After every breaking news event, misinformation is inevitable.

During hurricanes, bogus weather projections circulate on social media. Following mass shootings, hoaxes about the person or people responsible are common. And over the course of elections, there’s no shortage of viral attack memes and conspiracy theories.

But while each big news story has its own set of fake news, it often lacks originality.

That’s because misinformation often gets recycled online during breaking news. Some of the misidentifications of the Parkland, Florida, shooting were identical to those passed around after nearly every other shooting, and the same bogus shark picture makes the rounds during every hurricane. But they still get massive engagement — and most newsrooms are unprepared to tackle them.

In that spirit, here is a list of tips for newsrooms that want to prepare themselves for the next onslaught of breaking news-related misinformation.

1. Learn how to navigate Reddit and 4chan. Identify channels that frequently post conspiracy theories, such as /r/TheDonald, and check them during breaking news. Most hoaxes start on these platforms and monitoring them is the best way to catch fakery before accidentally sharing it.

2. Install browser extensions that will help you debunk false content faster. InVid is useful for verifying videos and images, while TinEye is good for searching the web for images.

3. When debunking online hoaxes, save social media profiles and other material so that you don’t lose it. Oftentimes those elements get taken down pretty quickly after something is posted.

4. Get access to Facebook’s Signal and CrowdTangle tools in advance; they’re free, but you have to ask permission. Then assign someone to monitor them for trending content — being prepared is key.

“Hoaxes take a lot less time to debunk than real information takes to verify. So in terms of efficiency, if you do see something that’s going around, if you do learn how to use those tools and how to debunk ahead of time, that’s something you can jump on right away.”
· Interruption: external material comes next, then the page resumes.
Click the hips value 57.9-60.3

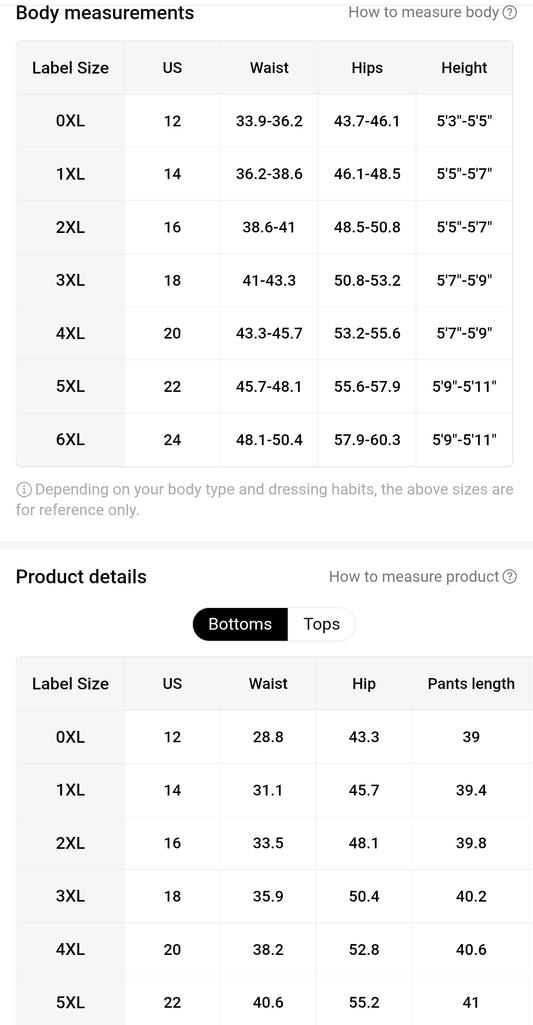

Jane Lytvynenko, BuzzFeed News reporter
5. Conduct newsroom training for advanced search functions on social media platforms and how to look up website administration data using tools like Whois. Doing those things isn’t complicated, but staying fresh will help your team fact-check quickly in the moment.

6. If you can, designate one person in your newsroom whose job it will be to look for hoaxes during breaking news scenarios. They could be a person on your social media team, which probably already has the tools it needs, or just a Slack channel or group chat. Here’s a report with tips on how to do that.

7. Identify which social media channels and other online resources you can use to cross-reference information that’s posted in real time. Don’t create best practices that encourage publication over everything else — always verify first.

8. Figure out a newsroom strategy for online harassment. Oftentimes reporters covering big news events will receive a steady stream of insults and attacks via social media and email, making it harder for them to do their jobs. From Lytvynenko:

“Have a backup strategy if one person is getting harassment on your team. We don’t necessarily have the bandwidth timewise or mental health-wise to deal with with that stuff in the middle of a breaking news situation.”

9. Consider running a team drill. Make up a breaking news scenario and see how well your debunking plan works in real time, then use those lessons to further refine it. “You never want to learn how to counter a hoax in the moment,” Lytvynenko said.

10. Look out for misinformation that comes from politicians and other public officials. Sometimes they will amplify rumors or conspiracies they found on social media before receiving confirmed information.